╭──
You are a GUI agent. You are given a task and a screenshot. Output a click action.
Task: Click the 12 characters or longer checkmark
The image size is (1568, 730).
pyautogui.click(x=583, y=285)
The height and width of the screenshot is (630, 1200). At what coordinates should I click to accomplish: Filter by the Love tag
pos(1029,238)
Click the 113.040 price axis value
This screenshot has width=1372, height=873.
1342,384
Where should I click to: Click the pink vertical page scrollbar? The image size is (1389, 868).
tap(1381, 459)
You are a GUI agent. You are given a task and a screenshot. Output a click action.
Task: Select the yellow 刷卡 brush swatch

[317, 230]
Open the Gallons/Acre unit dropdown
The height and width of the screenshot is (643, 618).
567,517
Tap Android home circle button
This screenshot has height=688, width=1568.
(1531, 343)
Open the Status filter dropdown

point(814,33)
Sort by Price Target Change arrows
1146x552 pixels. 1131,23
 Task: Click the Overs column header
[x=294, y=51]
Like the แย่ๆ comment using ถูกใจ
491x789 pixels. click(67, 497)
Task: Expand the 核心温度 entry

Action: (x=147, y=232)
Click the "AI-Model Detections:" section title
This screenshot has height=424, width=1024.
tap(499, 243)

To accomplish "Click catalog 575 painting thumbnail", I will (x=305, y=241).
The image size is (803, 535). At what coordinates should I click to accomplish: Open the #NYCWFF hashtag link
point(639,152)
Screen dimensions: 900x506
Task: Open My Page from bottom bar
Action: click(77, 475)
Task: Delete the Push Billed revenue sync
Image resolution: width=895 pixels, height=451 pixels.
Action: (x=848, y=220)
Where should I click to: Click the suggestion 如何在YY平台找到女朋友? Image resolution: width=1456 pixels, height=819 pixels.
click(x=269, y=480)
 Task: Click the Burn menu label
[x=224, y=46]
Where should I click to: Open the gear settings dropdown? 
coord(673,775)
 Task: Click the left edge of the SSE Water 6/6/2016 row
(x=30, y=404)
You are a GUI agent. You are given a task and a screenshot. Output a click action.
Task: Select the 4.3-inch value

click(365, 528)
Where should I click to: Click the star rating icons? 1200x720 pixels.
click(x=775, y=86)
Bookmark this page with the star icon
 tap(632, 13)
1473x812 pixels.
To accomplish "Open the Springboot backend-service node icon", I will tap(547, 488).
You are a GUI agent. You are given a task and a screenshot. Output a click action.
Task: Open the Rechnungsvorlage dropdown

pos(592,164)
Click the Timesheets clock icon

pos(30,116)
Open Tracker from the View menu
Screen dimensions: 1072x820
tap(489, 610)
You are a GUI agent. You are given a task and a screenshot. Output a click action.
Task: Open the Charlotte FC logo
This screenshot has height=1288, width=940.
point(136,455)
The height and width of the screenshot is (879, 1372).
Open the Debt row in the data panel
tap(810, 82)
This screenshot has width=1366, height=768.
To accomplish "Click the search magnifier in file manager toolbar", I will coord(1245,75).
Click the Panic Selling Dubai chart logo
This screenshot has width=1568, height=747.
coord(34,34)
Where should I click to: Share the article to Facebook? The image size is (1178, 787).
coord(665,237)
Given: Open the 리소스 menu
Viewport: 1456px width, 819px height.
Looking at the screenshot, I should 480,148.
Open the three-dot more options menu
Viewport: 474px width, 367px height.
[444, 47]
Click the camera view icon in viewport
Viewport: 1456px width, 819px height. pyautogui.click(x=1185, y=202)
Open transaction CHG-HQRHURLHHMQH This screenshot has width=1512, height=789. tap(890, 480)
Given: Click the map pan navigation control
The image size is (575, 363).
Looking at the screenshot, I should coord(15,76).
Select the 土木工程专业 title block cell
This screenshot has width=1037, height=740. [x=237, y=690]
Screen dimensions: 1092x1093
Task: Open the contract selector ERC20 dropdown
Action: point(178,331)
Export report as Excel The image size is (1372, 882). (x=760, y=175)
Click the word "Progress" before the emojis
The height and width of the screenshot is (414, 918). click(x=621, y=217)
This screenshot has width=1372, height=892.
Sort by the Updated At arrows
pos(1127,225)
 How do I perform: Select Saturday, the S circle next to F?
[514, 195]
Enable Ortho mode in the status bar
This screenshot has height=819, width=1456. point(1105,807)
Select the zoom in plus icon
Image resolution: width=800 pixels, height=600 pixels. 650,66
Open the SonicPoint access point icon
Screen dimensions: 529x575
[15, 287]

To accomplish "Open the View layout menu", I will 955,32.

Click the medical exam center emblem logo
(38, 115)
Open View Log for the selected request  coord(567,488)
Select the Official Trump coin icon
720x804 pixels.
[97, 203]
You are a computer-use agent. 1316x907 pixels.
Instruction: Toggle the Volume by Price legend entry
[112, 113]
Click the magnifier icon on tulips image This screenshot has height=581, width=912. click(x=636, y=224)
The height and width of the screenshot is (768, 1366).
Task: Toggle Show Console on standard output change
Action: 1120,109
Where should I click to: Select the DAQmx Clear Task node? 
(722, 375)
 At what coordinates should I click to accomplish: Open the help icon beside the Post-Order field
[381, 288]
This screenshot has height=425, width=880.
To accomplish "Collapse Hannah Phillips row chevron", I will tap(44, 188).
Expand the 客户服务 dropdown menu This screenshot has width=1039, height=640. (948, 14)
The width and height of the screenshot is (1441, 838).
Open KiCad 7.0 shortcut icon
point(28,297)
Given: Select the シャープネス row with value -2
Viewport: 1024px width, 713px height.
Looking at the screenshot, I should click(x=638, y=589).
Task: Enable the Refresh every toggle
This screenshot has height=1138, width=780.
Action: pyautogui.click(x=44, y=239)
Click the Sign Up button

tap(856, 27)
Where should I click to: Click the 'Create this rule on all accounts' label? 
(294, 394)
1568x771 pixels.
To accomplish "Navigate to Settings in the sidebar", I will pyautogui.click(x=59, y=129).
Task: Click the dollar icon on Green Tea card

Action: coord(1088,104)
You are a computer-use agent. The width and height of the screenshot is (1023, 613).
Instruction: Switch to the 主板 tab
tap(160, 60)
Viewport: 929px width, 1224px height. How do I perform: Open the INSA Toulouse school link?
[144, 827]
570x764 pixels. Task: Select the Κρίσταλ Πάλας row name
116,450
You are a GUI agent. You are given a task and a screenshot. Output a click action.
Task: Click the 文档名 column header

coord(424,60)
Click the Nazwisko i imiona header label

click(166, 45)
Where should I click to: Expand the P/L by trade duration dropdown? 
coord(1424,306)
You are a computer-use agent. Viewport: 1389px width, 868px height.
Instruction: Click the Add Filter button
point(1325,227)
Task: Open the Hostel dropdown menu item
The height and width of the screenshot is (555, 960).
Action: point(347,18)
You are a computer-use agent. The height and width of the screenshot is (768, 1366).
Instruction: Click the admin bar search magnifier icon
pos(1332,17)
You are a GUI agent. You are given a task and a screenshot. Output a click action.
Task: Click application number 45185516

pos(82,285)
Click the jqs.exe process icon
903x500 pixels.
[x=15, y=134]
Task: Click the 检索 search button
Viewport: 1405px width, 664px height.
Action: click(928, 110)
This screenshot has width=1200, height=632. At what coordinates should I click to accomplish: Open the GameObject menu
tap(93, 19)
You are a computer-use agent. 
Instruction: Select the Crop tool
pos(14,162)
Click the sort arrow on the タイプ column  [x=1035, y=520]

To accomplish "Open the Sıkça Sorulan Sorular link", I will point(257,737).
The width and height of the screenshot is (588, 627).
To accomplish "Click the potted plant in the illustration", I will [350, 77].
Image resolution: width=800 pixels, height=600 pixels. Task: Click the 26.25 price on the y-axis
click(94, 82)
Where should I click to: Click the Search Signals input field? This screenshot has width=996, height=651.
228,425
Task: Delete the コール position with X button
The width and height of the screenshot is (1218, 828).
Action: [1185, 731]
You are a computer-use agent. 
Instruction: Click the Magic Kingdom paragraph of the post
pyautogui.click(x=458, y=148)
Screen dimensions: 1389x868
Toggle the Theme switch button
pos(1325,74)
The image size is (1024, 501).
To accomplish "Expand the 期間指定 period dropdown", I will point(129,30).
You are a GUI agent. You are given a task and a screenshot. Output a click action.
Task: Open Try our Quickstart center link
╰──
■ **SET PROBLEM**: Convert the entries from the line that contains "This screenshot has width=1200, height=632." through the line that contains "I will point(257,737)." into a JSON list of strings, one string per line, leaving out blank lines.

■ **ANSWER IN FULL**:
[
  "This screenshot has width=1200, height=632. At what coordinates should I click to accomplish: Open the GameObject menu",
  "tap(93, 19)",
  "You are a computer-use agent. ",
  "Instruction: Select the Crop tool",
  "pos(14,162)",
  "Click the sort arrow on the タイプ column  [x=1035, y=520]",
  "To accomplish \"Open the Sıkça Sorulan Sorular link\", I will point(257,737)."
]